Understanding and Mitigating Spurious Signal Amplification in Test-Time Reinforcement Learning for Math Reasoning

Conference: ACL 2026 arXiv: 2604.21327 Code: https://github.com/yuyongcan/DDRL Area: Image Restoration Keywords: Test-Time Reinforcement Learning, Pseudo-Label Noise, GRPO Bias, Denoising Debiasing, Math Reasoning

TL;DR

This paper systematically analyzes sources and amplification mechanisms of spurious signals in test-time RL (TTRL) — mid-frequency answers constitute the ambiguous zone as the primary noise source, while GRPO's within-group normalization amplifies these spurious signals — and proposes DDRL with balanced sampling, fixed advantage values, and consensus offline refinement, achieving 15.3% relative improvement on Qwen2.5-Math-1.5B.

Background & Motivation

Key Challenge: (1) Source level — the relationship between answer frequency and reliability is nonlinear: high-frequency answers are mostly correct, low-frequency mostly wrong, mid-frequency highly ambiguous; (2) Amplification level — GRPO's within-group normalization assigns extreme advantage values when positive samples are scarce.

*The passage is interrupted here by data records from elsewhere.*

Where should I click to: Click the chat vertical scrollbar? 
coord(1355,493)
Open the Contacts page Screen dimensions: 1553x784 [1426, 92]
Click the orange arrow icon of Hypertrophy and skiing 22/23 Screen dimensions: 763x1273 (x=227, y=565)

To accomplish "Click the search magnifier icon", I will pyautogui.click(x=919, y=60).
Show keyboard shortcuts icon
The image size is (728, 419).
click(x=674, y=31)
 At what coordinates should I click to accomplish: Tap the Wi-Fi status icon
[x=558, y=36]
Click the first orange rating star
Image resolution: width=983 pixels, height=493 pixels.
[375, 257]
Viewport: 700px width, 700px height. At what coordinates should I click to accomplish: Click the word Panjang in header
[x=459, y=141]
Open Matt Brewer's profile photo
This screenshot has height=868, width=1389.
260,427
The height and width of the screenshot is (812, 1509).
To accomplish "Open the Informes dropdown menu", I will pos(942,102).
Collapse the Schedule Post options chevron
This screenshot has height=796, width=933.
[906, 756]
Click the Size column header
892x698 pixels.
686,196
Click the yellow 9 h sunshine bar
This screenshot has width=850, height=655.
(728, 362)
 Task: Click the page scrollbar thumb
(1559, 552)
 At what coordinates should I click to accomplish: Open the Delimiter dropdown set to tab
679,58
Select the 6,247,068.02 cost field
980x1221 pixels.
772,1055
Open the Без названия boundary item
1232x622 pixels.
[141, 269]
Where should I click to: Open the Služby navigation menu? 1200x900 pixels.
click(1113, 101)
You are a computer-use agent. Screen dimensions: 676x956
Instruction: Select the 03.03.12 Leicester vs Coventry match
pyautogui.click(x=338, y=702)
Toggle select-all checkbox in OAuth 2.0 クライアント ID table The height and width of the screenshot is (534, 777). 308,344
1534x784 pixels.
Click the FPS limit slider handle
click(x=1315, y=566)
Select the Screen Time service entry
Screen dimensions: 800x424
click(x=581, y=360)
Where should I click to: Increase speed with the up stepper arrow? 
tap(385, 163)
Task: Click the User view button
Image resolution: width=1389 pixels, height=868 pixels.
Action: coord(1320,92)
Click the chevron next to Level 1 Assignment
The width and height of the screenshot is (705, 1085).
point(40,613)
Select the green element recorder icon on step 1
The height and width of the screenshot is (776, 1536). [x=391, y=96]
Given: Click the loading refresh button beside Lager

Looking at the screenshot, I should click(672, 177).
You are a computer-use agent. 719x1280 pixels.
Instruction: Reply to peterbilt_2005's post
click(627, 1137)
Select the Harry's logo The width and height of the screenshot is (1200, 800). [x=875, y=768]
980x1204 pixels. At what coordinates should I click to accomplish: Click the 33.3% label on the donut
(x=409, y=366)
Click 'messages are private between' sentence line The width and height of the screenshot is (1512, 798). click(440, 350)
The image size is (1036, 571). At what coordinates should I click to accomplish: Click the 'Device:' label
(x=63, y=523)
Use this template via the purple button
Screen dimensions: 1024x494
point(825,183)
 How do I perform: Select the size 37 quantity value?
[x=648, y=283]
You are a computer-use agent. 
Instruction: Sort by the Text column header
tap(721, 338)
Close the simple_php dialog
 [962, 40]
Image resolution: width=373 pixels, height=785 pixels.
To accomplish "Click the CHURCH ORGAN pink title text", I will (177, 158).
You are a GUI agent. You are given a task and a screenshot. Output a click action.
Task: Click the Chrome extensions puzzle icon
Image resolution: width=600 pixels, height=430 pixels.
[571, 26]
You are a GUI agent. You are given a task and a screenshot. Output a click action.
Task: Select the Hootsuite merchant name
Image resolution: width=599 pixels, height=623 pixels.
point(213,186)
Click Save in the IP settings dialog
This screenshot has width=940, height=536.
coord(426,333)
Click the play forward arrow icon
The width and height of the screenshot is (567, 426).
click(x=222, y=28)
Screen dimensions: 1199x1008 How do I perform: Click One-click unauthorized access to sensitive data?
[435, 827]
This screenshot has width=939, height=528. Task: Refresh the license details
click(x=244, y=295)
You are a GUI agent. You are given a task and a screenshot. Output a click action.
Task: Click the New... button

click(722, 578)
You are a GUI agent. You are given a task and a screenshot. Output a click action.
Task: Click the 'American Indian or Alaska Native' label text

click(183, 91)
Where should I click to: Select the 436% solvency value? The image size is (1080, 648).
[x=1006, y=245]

In supervised RL this is reasonable, but in TTRL, few positive samples indicate low consensus/high uncertainty.

Method

Key Designs

  1. Balanced Confidence Sampling: Positive samples select top-\(K^+\) highest frequency pseudo-label matches (capped at \(\lfloor K/2 \rfloor\)); negative samples select \(K^-\) lowest frequency samples; mid-frequency ambiguous zone is entirely discarded.

  2. Debiased Advantage Estimation: Fixes advantage values at \(A_i = +1\) (positive) or \(A_i = -1\) (negative), eliminating the "fewer positives → larger advantage → most unreliable samples get maximum weight" vicious cycle.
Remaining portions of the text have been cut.